[Saved data entries]
******

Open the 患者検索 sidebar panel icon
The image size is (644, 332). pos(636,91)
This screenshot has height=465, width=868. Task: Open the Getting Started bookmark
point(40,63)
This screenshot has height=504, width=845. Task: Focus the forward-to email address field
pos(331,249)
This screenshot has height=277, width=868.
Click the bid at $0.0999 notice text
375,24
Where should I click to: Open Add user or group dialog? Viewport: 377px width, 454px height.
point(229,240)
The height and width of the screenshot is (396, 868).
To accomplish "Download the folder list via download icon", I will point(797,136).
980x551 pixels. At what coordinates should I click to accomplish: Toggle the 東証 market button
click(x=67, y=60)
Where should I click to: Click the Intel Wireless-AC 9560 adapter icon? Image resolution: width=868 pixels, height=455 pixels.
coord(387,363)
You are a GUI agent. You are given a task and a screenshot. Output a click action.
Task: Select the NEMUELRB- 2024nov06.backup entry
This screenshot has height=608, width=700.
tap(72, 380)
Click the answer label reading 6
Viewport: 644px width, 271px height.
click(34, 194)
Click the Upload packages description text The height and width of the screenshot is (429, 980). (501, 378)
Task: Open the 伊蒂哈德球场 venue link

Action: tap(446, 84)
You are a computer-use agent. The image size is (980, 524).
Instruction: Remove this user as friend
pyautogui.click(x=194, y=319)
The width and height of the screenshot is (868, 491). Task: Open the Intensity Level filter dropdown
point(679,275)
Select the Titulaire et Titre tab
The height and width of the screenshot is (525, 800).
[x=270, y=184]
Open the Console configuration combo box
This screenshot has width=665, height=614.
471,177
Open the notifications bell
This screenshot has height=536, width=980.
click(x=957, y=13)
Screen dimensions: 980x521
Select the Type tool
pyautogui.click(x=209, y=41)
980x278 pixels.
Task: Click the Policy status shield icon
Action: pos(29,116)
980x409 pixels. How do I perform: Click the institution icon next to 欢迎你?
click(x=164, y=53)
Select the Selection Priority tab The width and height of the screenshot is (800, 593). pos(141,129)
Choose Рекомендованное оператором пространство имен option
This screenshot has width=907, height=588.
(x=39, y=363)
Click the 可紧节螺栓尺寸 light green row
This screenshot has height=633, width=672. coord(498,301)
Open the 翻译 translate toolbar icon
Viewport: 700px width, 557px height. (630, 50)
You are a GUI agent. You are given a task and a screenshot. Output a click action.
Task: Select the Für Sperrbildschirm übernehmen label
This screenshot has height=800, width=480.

******

» **Task objective**
If a line in the records contains the word "label", copy it out.

» **Output below**
Click the answer label reading 6
Task: Select the Für Sperrbildschirm übernehmen label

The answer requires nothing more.